#### PROBLEM DESCRIPTION
Skip the pictures. Output only the lines below starting at the line with "[Cart] (197, 17)" and ending at the line with "Vermittlungsablauf (147, 1051)", both ends included, exactly as they are.

Records contained in a dataset:
"""
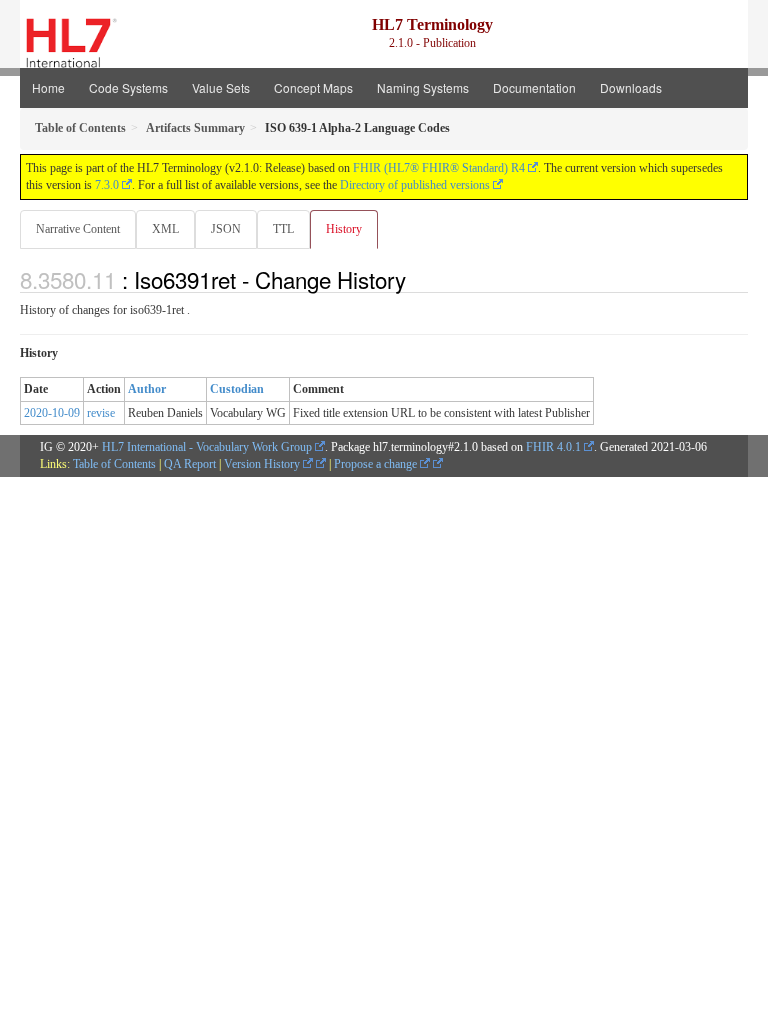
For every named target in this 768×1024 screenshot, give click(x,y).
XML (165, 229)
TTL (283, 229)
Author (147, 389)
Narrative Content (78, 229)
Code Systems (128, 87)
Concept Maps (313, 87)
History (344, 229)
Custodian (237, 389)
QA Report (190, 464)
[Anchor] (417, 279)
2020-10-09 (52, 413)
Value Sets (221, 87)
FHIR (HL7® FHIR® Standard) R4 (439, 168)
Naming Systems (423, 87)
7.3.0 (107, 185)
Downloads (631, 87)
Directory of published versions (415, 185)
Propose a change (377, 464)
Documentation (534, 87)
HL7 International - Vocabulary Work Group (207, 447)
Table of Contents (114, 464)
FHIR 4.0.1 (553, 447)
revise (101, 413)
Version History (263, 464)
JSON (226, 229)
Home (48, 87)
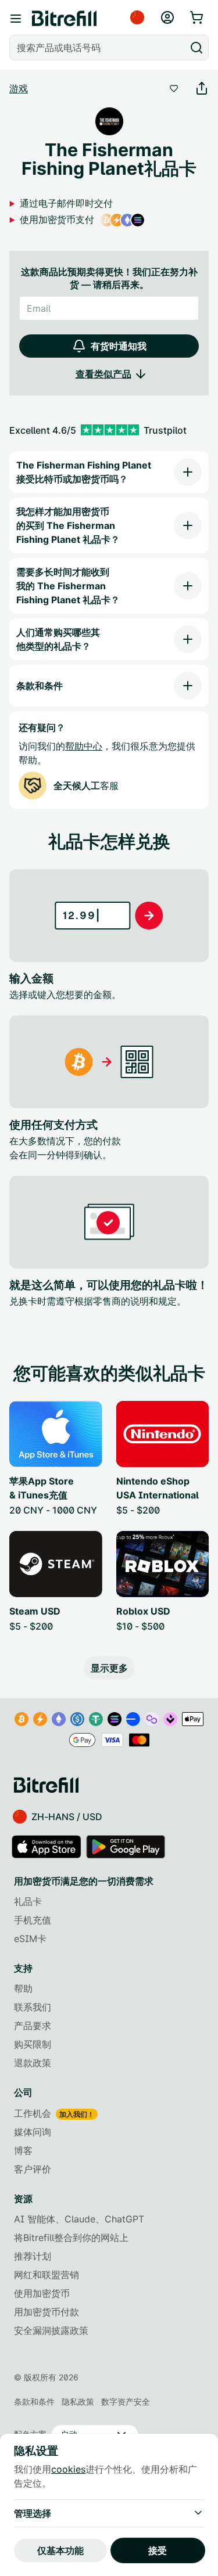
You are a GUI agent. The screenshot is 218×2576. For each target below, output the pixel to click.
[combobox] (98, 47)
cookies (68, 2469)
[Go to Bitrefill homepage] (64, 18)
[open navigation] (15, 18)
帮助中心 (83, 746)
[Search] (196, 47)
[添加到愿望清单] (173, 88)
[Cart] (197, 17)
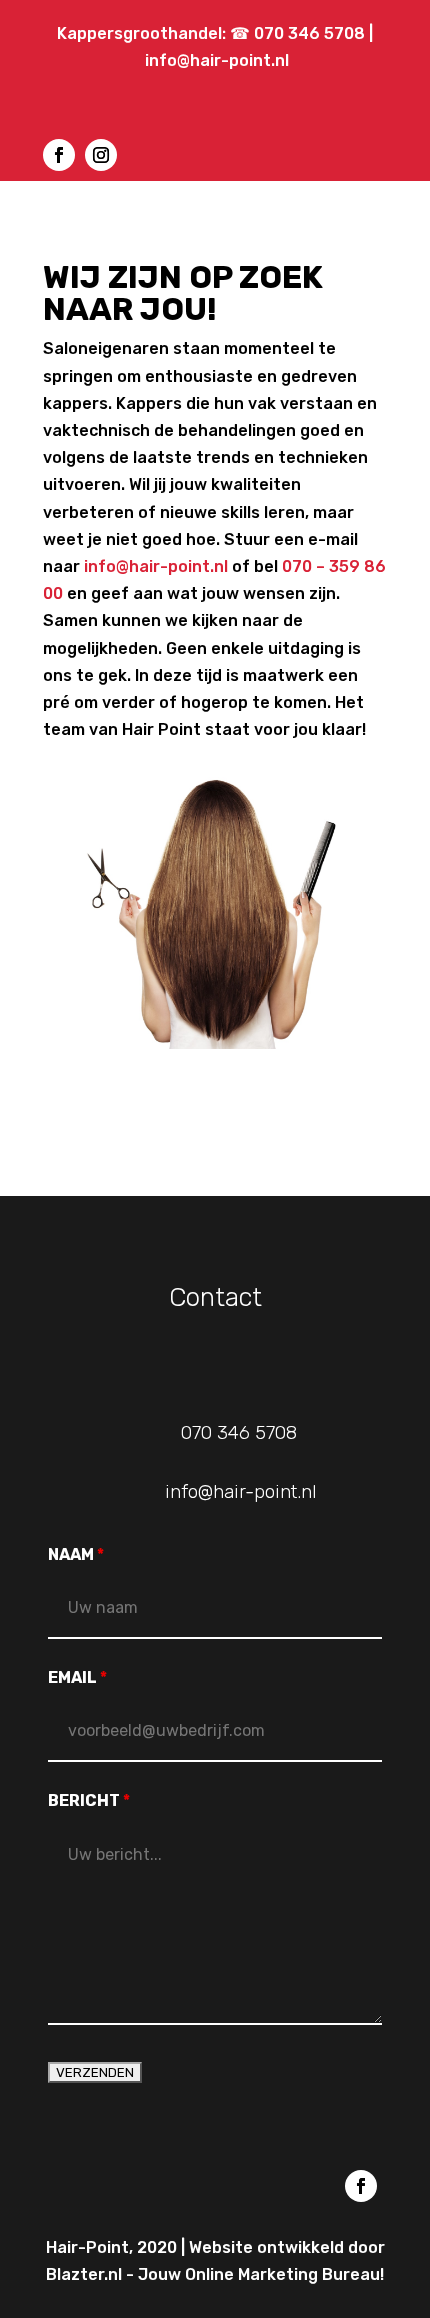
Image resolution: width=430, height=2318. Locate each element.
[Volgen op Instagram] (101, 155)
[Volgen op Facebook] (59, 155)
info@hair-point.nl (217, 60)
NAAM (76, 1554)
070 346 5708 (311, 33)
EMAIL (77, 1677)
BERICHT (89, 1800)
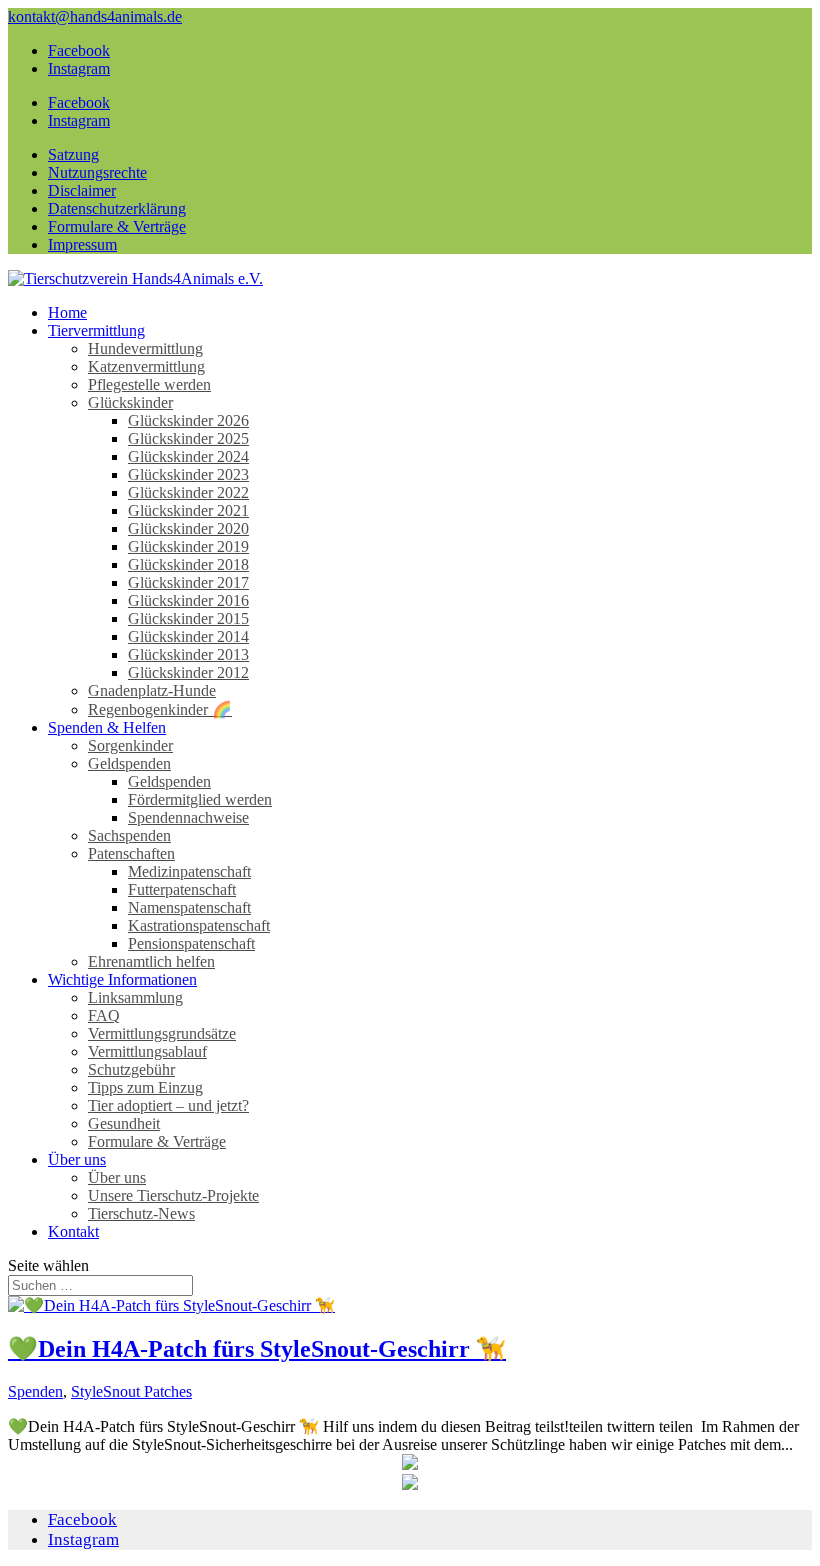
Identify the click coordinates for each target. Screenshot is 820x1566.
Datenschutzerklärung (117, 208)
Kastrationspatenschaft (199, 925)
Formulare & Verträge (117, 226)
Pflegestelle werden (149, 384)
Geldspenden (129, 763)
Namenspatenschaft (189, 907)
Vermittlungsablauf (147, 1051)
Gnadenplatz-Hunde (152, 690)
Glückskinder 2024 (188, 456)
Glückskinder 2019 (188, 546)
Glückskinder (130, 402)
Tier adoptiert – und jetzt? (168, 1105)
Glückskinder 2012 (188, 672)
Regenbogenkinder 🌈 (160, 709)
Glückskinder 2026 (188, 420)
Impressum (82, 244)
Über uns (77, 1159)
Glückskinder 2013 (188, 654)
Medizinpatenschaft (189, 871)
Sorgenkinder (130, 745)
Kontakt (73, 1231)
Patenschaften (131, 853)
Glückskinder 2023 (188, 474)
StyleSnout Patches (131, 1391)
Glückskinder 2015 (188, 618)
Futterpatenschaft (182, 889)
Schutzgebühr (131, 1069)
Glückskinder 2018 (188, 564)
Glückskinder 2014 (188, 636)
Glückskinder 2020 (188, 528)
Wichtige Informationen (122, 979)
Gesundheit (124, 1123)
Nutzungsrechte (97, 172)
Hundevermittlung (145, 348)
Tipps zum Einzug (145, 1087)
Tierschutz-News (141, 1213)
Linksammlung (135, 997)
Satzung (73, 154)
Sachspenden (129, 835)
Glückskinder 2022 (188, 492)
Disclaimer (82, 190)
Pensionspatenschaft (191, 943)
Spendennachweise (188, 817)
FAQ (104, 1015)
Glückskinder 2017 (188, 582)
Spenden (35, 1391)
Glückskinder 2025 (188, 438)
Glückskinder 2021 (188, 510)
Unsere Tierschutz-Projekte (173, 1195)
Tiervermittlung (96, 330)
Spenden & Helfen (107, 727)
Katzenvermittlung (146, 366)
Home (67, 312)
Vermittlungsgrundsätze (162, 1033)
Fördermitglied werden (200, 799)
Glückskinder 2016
"""
#### FINISHED TASK
[Cart] (197, 17)
Image resolution: width=430, height=2318. Locate each element.
[Volgen op Instagram] (101, 155)
[Volgen op Facebook] (59, 155)
info@hair-point.nl (217, 60)
NAAM (76, 1554)
070 346 5708 (311, 33)
EMAIL (77, 1677)
BERICHT (89, 1800)
Identify the click coordinates for each target. Screenshot is 820x1566.
Datenschutzerklärung (117, 208)
Kastrationspatenschaft (199, 925)
Formulare & Verträge (117, 226)
Pflegestelle werden (149, 384)
Geldspenden (129, 763)
Namenspatenschaft (189, 907)
Vermittlungsablauf (147, 1051)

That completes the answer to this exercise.